Of course he was allowed to do it quietly by a national mainstream media that not only didn’t focus on those appeals but blew up Trump’s superficial and high profile gay-affirming empty gestures, such as unfurling a rainbow flag or using the term, “LGBTQ.” And we’ll never forget the infamous New York Times piece in April of 2016 by Maggie Haberman that the campaign clearly planted — “Donald Trump’s More Accepting Views on Gay Issues Set Him Apart in the G.O.P.” — that set the narrative for the rest of the media.

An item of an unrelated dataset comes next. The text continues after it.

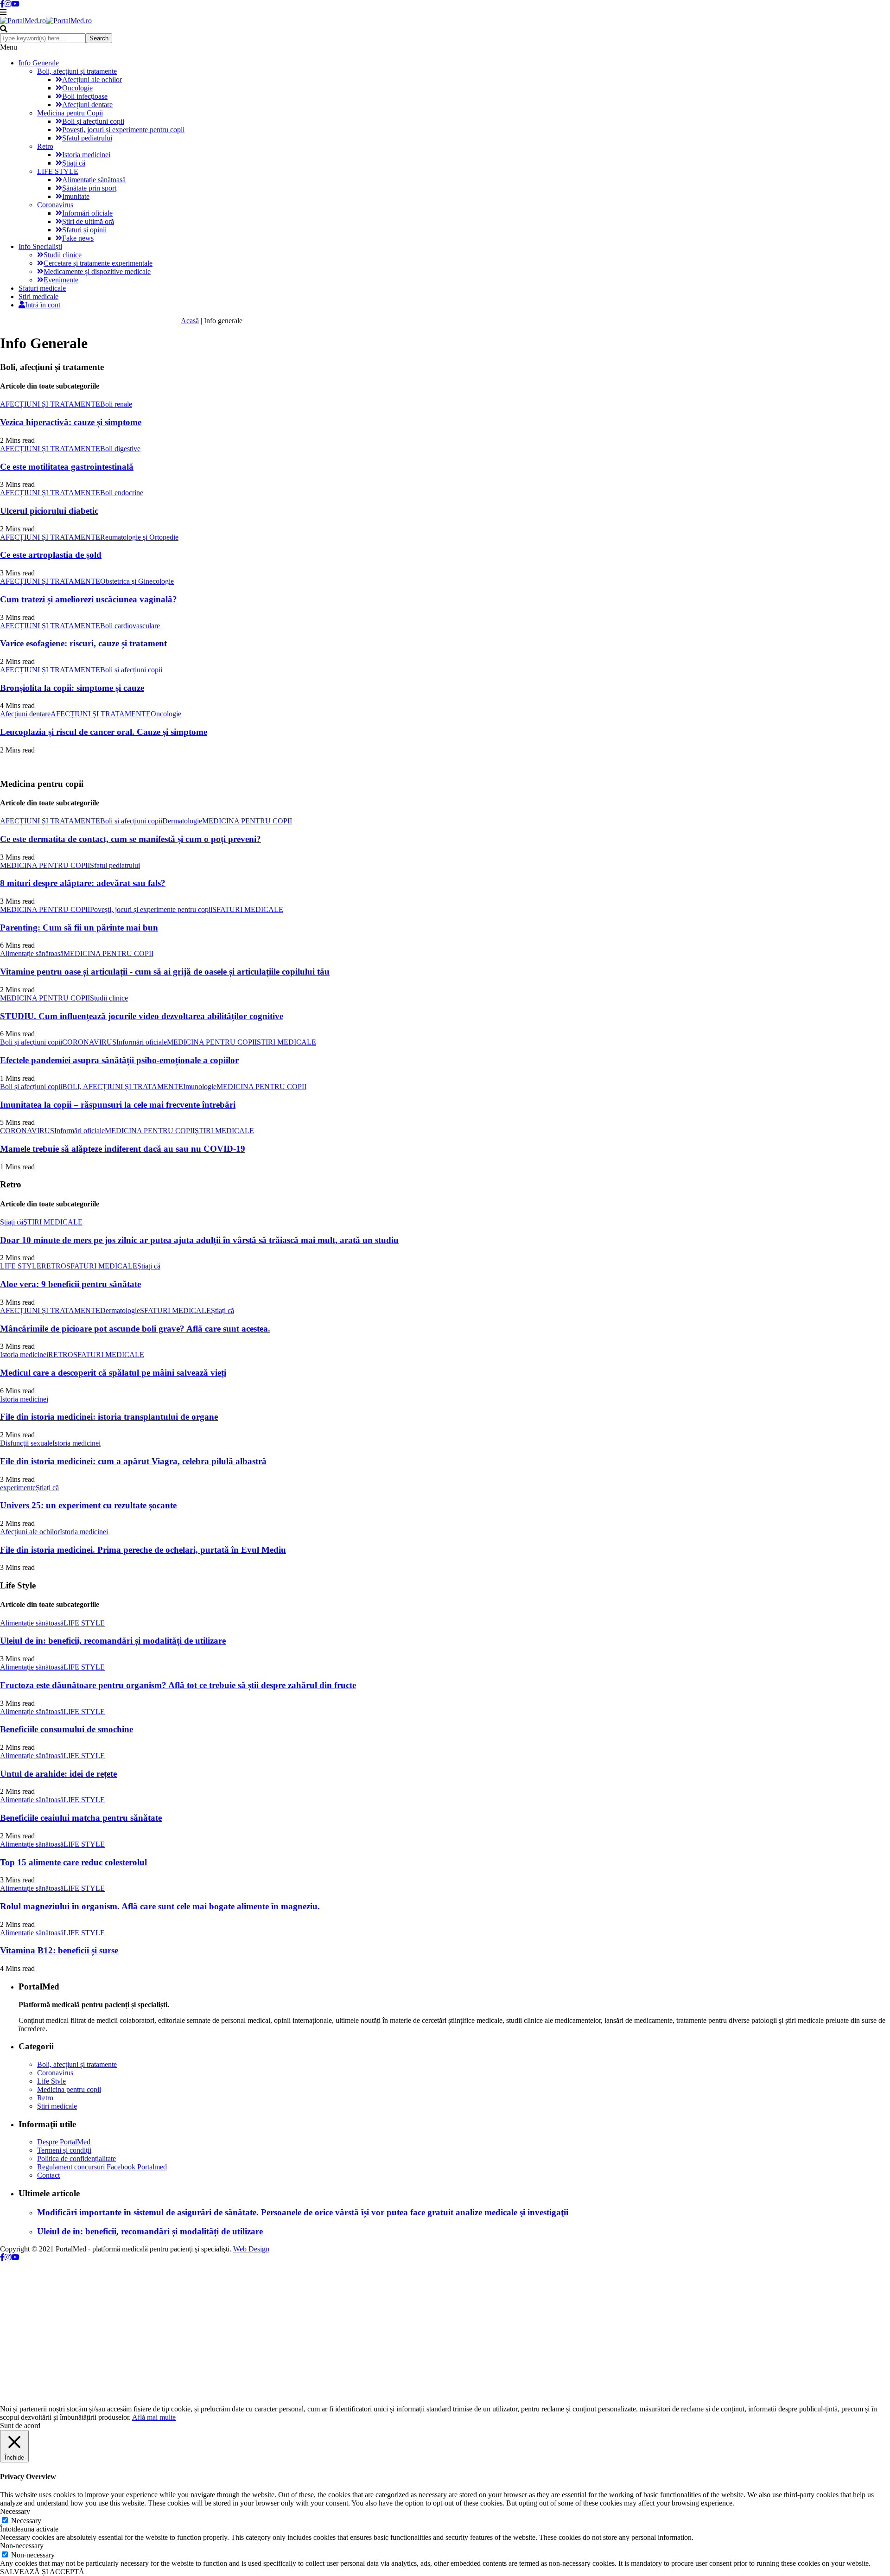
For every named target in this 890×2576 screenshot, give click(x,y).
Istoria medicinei (86, 155)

Trump of course would go on to be the most detrimental president in history for LGBTQ people, stripping so many rights that were gained in years past and setting in motion more dangerous actions to come — following through on promises to anti-LGBTQ leaders that were hardly covered in the media during the campaign.
Even with all he’s given them, however, support’s been softening among religious right voters, who tend to be older Americans who are concerned about his response to the coronavirus. That’s alarmed Trump’s campaign. For that reason, as I wrote three weeks ago, there was no mention of “LGTBQ” anything at this year’s RNC (nor has Trump tweeted out pride messages or unfurled rainbow flags.)
Still, the 2020 RNC stayed clear of overt gay-bashing, even if it had a few references to “religious liberty” that only evangelicals — and LGBTQ people — would pick up on. They knew that what worked in 2016 was keeping the homophobia on the down low.
But now Trump will be highlighting — rather than obscuring — his danger to LGBTQ people and other groups, since the next several weeks will focus on the hostile records, actions and words of his nominee. And all of the people on Trump’s shortlist of nominees have terrible records not just on LGBTQ rights, but on abortion, health care, the environment and many other issues.
As polling analyst Dave Wasserman of the Cook Political Report explains, pushing through a Supreme Court nominee could divide Trump’s base rather than help Trump and the GOP:
Namely, there's potential for the Roe v. Wade/abortion issue and the Affordable Care Act to drive a wedge in Trump's coalition. In 2016, much of his support came from voters who disliked Hillary Clinton, liked Trump's rhetoric on trade and immigration, but consider themselves pro-choice — especially non-evangelical, blue-collar women. And, these voters remain up for grabs in 2020.
Looking at data from 2016 on Trump’s base of support, Wasserman noted:
Although Trump downplayed the abortion issue in 2016 in favor of more populist economic messages on trade and immigration, voters with mostly pro-choice attitudes made up more than a fifth of his support in plenty of battleground states: 25 percent in Iowa, 24 percent in Florida, Michigan and Pennsylvania, 21 percent in Arizona and 20 percent in Ohio and Wisconsin.
Though Wasserman didn’t look at attitudes on LGBTQ rights it’s likely the same or even much higher, in line with the shift in the country as a whole, where more Americans in Gallup polling —67% — now support same-sex marriage than support abortion rights.
It’s horrendous that Trump is moving to replace a Supreme Court justice this close to the election and the GOP is 100% behind it, with their hypocrisy on full display because of how they prevented President Obama from replacing Antonin Scalia, who died nine months before the 2016 election. Senate Majority Leader Mitch McConnell is all about power and cares nothing about being called a liar or what his legacy may be.
The majority of Americans, 62% in an Ipsos poll out this morning, want the winner of the election to fill this vacancy. There was record-shattering fundraising for Democrats following Ginsburg’s death, showing the enormous concern of Democrats and enthusiasm to vote, with all of our rights on the ballot.
We have to do everything to stop this confirmation or counter it, and there are options, as I noted on Friday, including grinding the Senate to a halt and planning on expanding the court. Meanwhile, as Trump is saying the quiet part out loud, no longer able to hide the hate, let’s use it to our advantage and make sure he is trounced in this election.